Mi sono imbattuto in questo volume per caso, nel corso delle ricerche per il mio libro sulla filosofia spicciola (18.635 parole al momento; dei contenuti non so giudicare), e ho iniziato a sfogliarlo in maniera distratta, da lettore vorace e consumato e abituato a troppi libri inutili. (Saccente, in una parola.)
Poi però arrivo a pagina 78 e trovo una frase, sui motivi per i quali in economia si parla troppo poco di felicità, che vorrei avere scritto io:
Quasi che la felicità fosse considerata un punto d’arrivo talmente alto e indefinibile da dover restare fuori dal dibattito.

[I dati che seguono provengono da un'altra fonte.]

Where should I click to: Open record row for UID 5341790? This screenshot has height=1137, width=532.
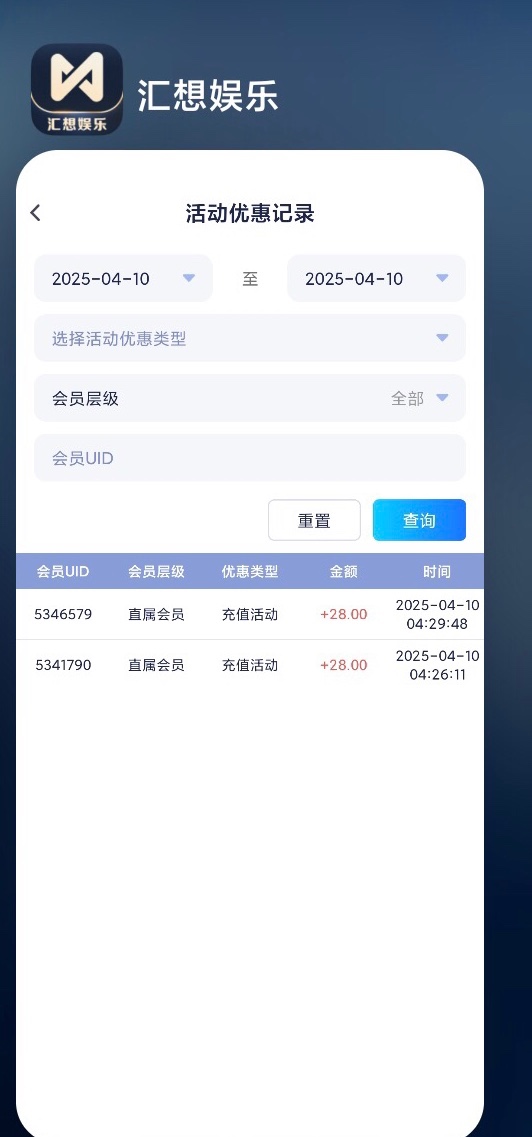pos(250,665)
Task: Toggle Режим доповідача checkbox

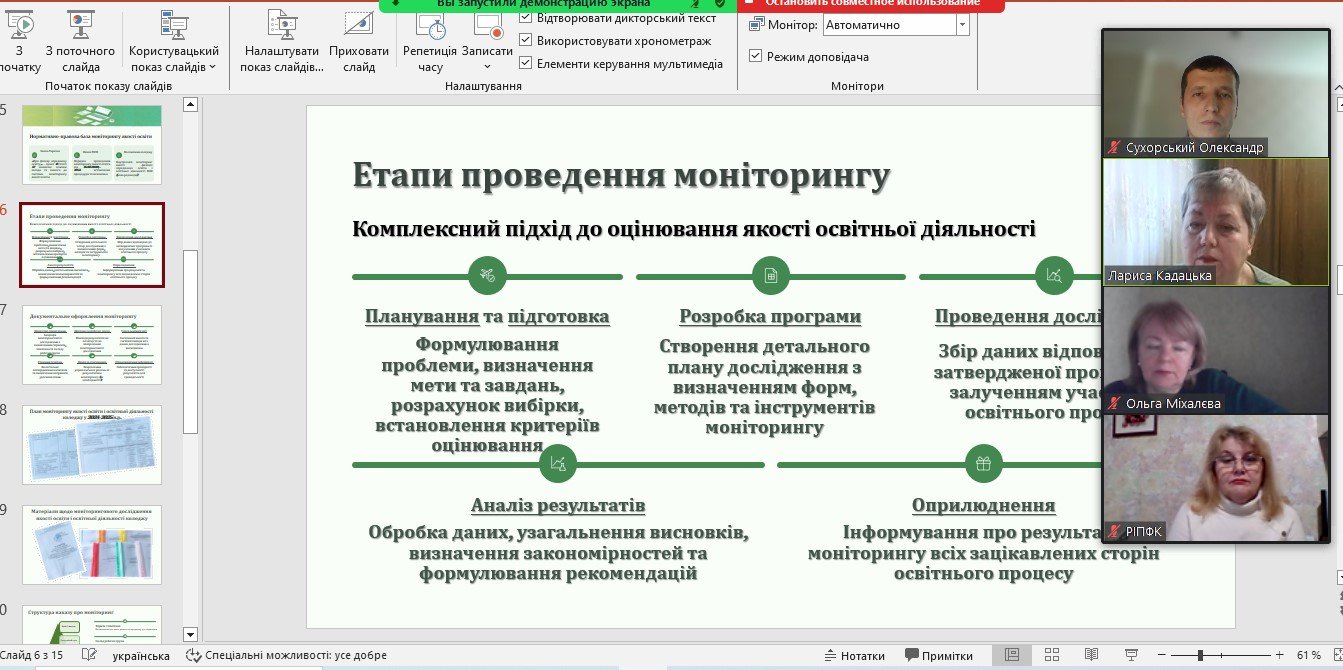Action: [x=754, y=58]
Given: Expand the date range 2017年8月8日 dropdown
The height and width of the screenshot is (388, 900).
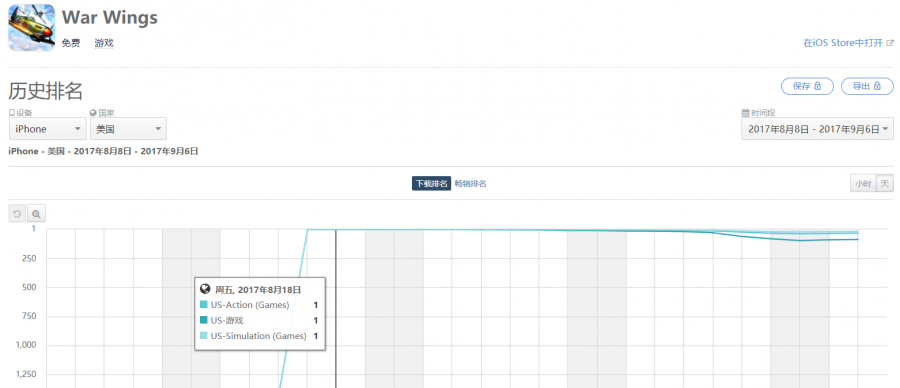Looking at the screenshot, I should tap(817, 129).
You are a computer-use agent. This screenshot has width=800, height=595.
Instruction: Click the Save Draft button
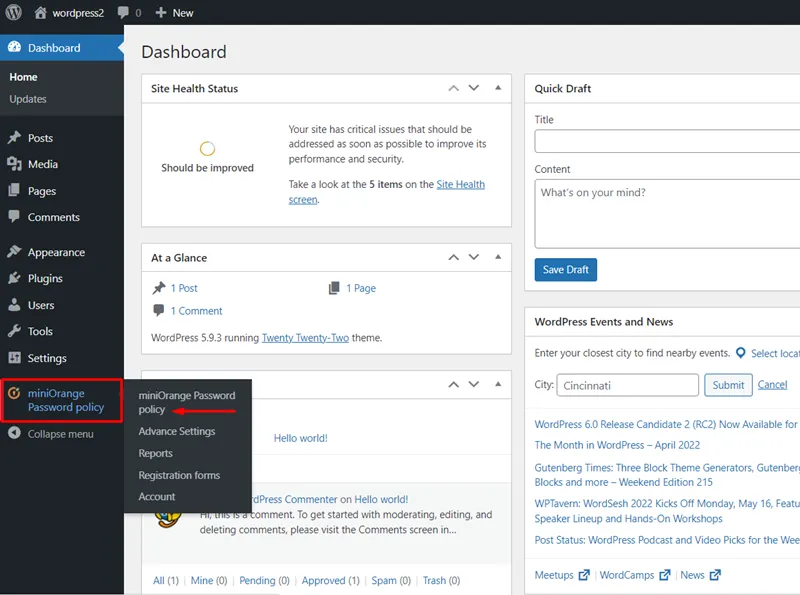[565, 269]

Allora mi appassiono. Mi faccio attento e guardingo, trovo altri concetti che attirano la mia attenzione. Mi incuriosisco. Naturalmente arrivo al sito di Luca De Biase, che è un punto di partenza per altre riflessioni.
Adesso c’è molta carne al fuoco e, per ora, di più non so dire. Però bravo Luca, non ti conosco ma il tuo lavoro è ottimo.

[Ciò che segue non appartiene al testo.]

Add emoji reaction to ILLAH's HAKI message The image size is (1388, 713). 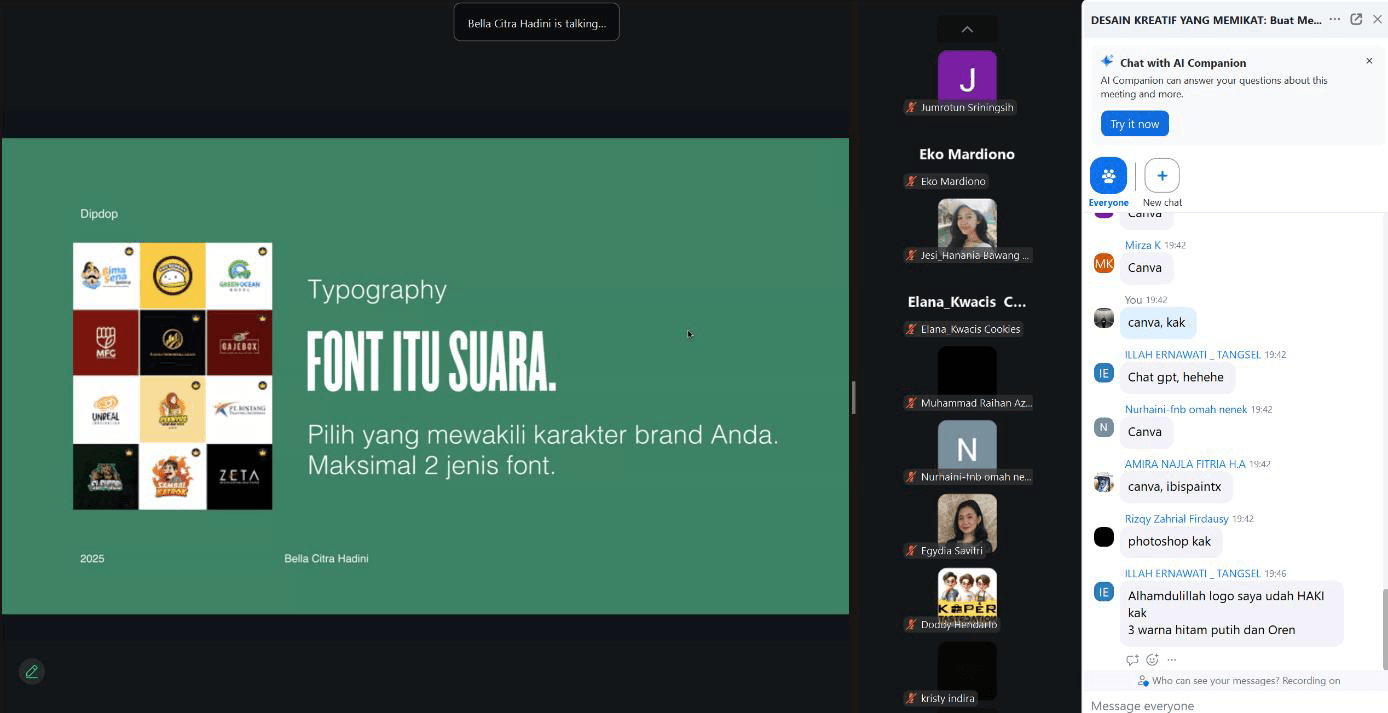[1151, 659]
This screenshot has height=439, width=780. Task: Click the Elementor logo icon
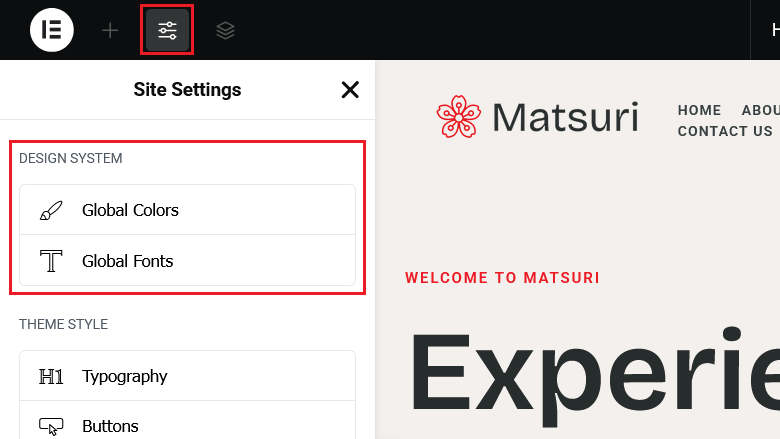pos(52,30)
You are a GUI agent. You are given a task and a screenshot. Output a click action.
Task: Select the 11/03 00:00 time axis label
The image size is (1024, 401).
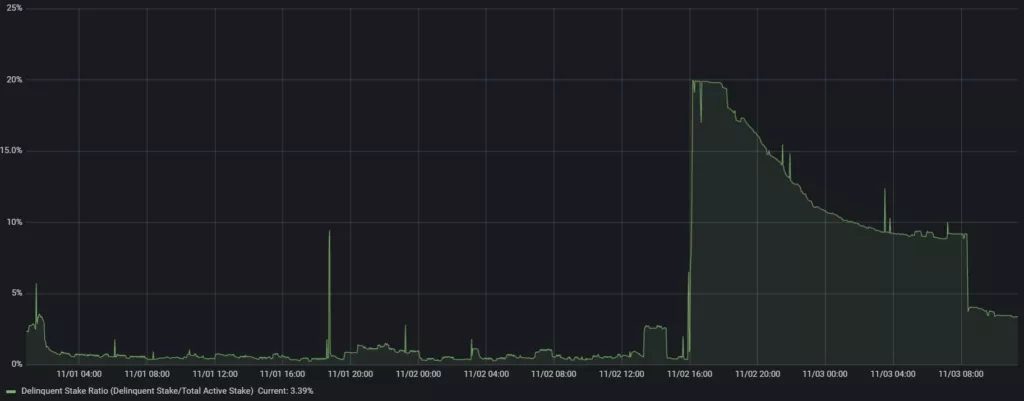point(824,374)
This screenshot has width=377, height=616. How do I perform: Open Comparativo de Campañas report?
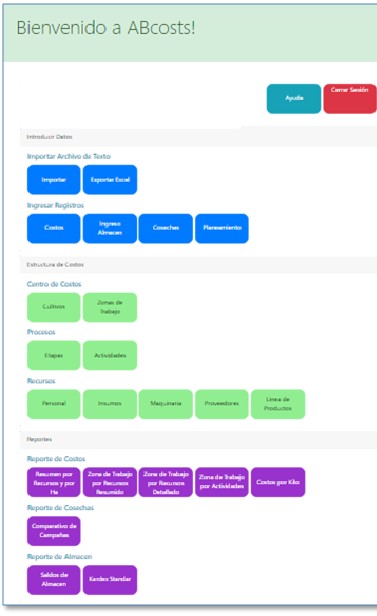click(53, 531)
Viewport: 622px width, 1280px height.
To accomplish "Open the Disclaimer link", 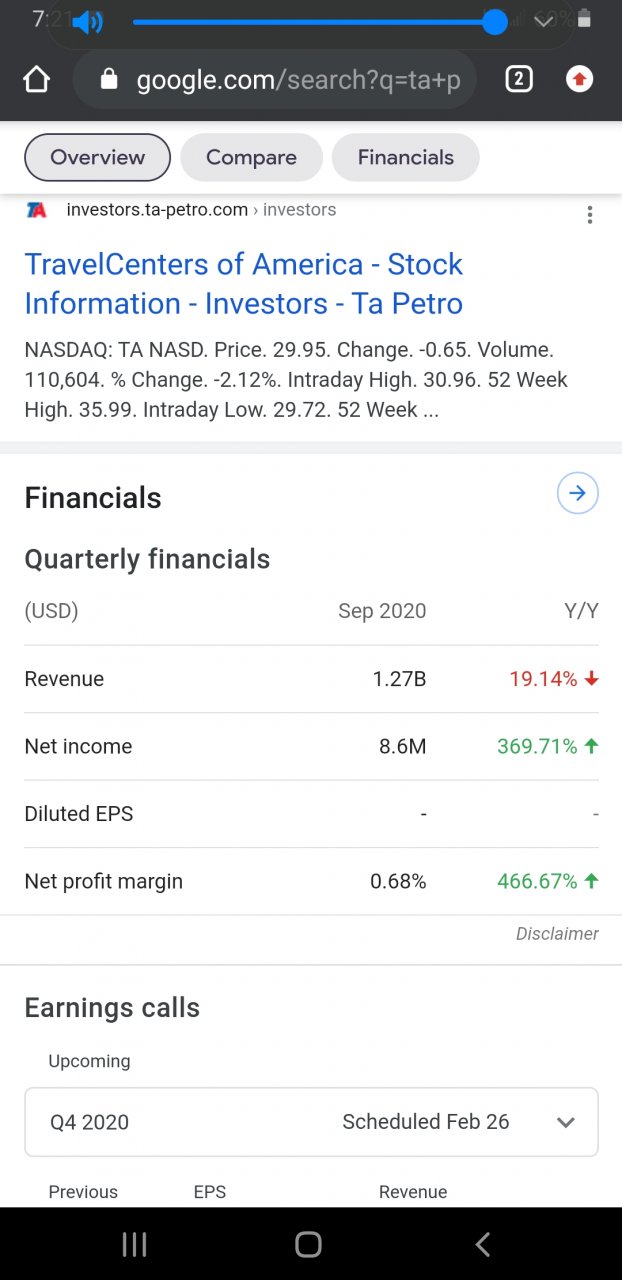I will tap(557, 934).
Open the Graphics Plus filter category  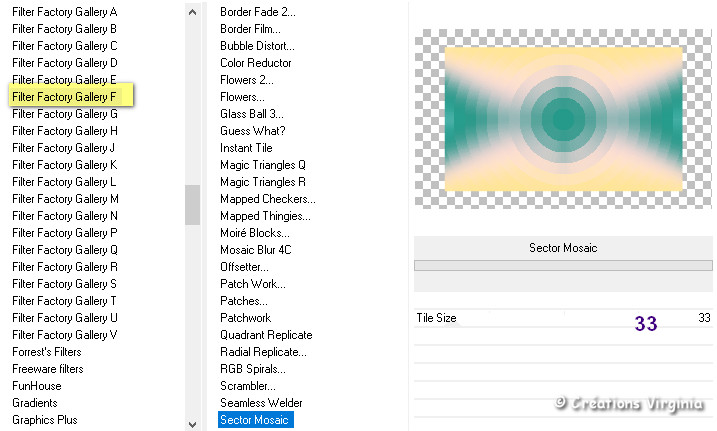(44, 420)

Oltre a De Luca, di economia della felicità hanno scritto altri, tra cui, soprattutto, il premio Nobel per l'economia nel 1998 Amartya Sen. Non ho ancora letto il libro di De Luca che, peraltro, segnalo essere praticamente disponibile in Rete, e sono rimasto un po' perplesso nel vedere che Sen non è stato citato. Del resto, l'idea di usare altri paramentri per calcolare il PIL non è nuova, mentre, forse, bisognerebbe proprio non usare più concetti come quello di PIL, ma sembra proprio essere impossibile se, superarlo, si è stati capaci solo di proporre altri indici come l'HDI, il GPI e il GNH che suonano anche peggio.Io ritengo che la felicità sia proprio un punto d'arrivo e non sia un diritto, e che sia sterile dibattere di essa, mentre sia utile discutere delle modalità del suo perseguimento, che invece credo sia un diritto. Se è di questo che si parla nel libro di De Luca (e ti saprò dire), allora concorderò con il tuo giudizio, diversamente, concluderò di essermi solo imbattuto nell'ennesimo chiacchierone di successo.

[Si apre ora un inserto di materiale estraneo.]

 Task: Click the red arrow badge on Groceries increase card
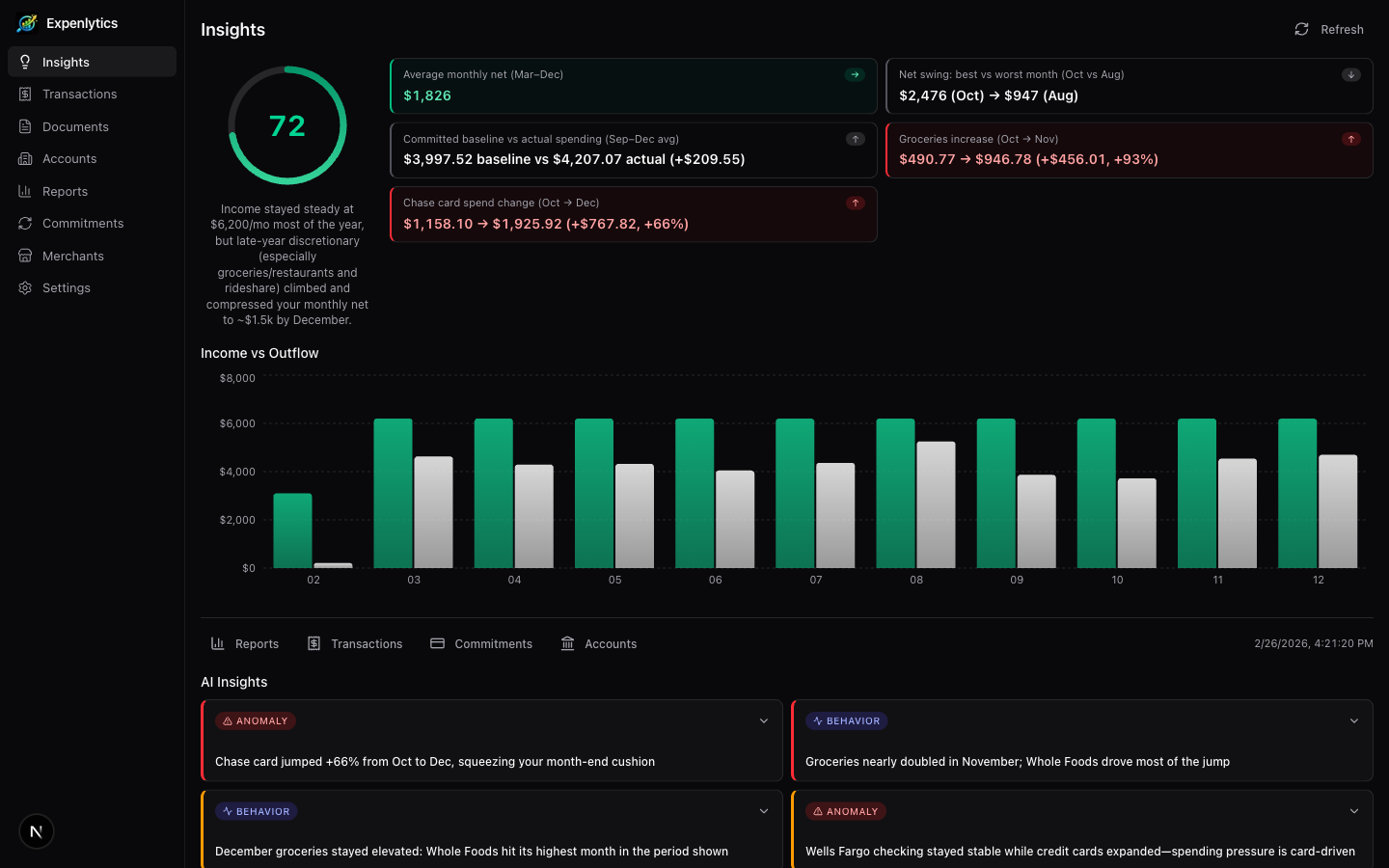click(1351, 139)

Beh, la versione disponibile in rete è abbastanza diversa rispetto al libro pubblicato. Non so dire nei dettagli, ma tanto per dare un riscontro grossolano i capitoli del libro sono 12 (5 in più).Sen è citato nel libro.Quello che trovo interessante di questo volume è il parlare della felicità senza pudore e come misura reale dell'economia.In sostanza, mi pare di capire, l'economia ha per troppo tempo dibattuto solo di quel che poteva misurare, mentre la vita "reale" era ben più complessa; ora ce ne stiamo rendendo conto e molti studi vanno quindi – giustamente, a mio avviso – in quella direzione.